Tip #4 – Keep your list simple when you enter the dealership floor.
Once you're done with securing a pre-approved auto loan, you're ready to step onto the dealership floor. But there are a few things you must look into first.
Begin with scanning the prices of the vehicles you are buying. An agent will often want to know if you're planning to trade in another car and whether you're also looking to get in-house financing. Reed says don't answer those questions!
"That makes the game too complicated, and you're playing against pros. If you negotiate a really good purchase price on the car, they might jack up the interest rate to make extra money on you or lowball you on your trade-in. They can juggle all those factors in their head at once. You don't want to. Keep it simple. One thing at a time."
Once you settle on a price, then you can talk about a trade-in if you want. But before that, do a little research online first so you know how much your trade-in vehicle is worth in the market. You might be better off putting your new car purchase on hold for a few weeks to sell your used vehicle at a better price than the trade-in value.
Also, don't be afraid to walk away if you feel the dealership is lowballing you on your old car. You have plenty of other good options these days.
Remember, buying a car at a dealership is like a game filled with negotiations. The name of the game is self-control. Keep your cards close to your chest and don't reveal too much. You might just be able to bluff your way to a new car.
Tip #5 – Add-ons from the dealership are a bad idea.
If you've ever bought a brand-new car, you know that the dealership is always looking to offer extras or add-ons that will ultimately jack up the money you need to shell out. Don't fall into this trap.
According to Van Alst, the dealership will try to sell you extended warranties, tire protection plans, paint protection plans, etc. Dealerships make a lot of money selling this on top of your car purchase. These are often very overpriced and you can find the same offers outside at a much lower rate.
"Is this add-on, you know, being marked up 300%? You don't really know any of that," Van Alst says. Just say no to everything.
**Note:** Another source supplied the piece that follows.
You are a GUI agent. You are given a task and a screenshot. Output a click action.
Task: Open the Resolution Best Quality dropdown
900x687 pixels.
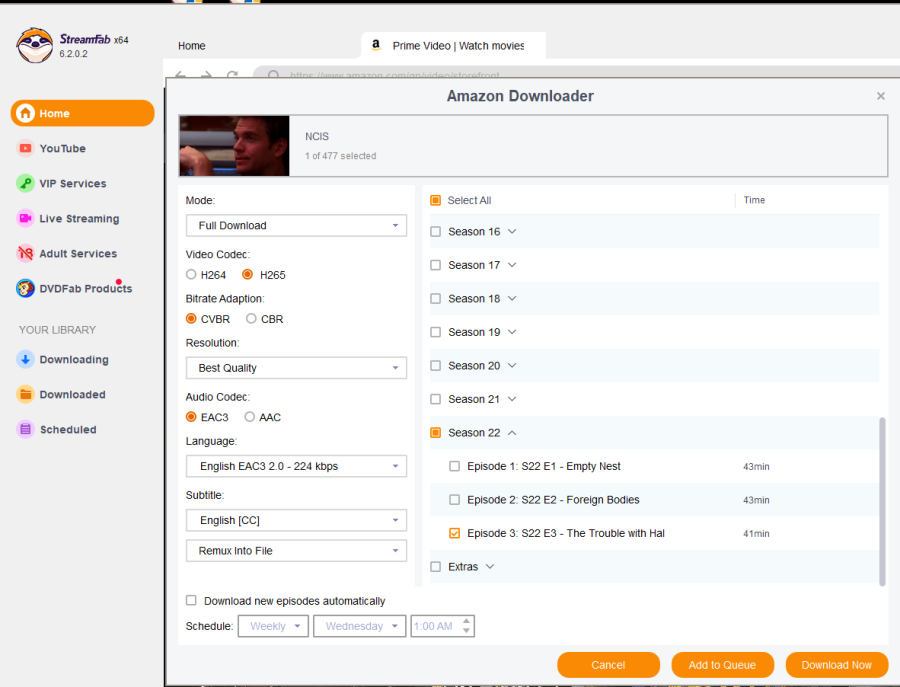coord(296,368)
You can always buy an extended warranty later before the normal one runs out. At that point, you can contact other dealerships or providers and ask for the best price. That way you're not adding any more cost above your car loan and paying interest on a service you wouldn't even use.
Tip #6 – Consider buying a slightly-used car.
"The golden rule is that all of your car expenses should really be no more than 20% of your take-home pay," Reed said. And he says that that's total car expenses, including insurance, gas and repairs. "So the car payment itself should be between 10 and 15%."
If a new car, even with a five-year payment term doesn't fit into your budget, you might want to consider buying a slightly-used one.
"We're actually living in a golden age of used cars. I mean, the reliability of used cars is remarkable these days," Reed said. There are also a lot of low-mileage secondhand cars out there coming off repossession that are still in very good shape. Considering buying a used car can also save you a lot of money.
It's also a good idea to read reviews and ratings about which brands and models are more or less likely to run into costly repair problems down the road. For example, some European cars are famously expensive to maintain so stick to Japanese-made ones.
Don't give in to the pressure of always getting your hands on a fresh car off-the-lot. Think about it: what else could you be spending that car payment money on? If you can cut in half, that's a lot of extra savings that could go to your retirement account, your kids' college fund, or whatever else you'd rather be doing with that money.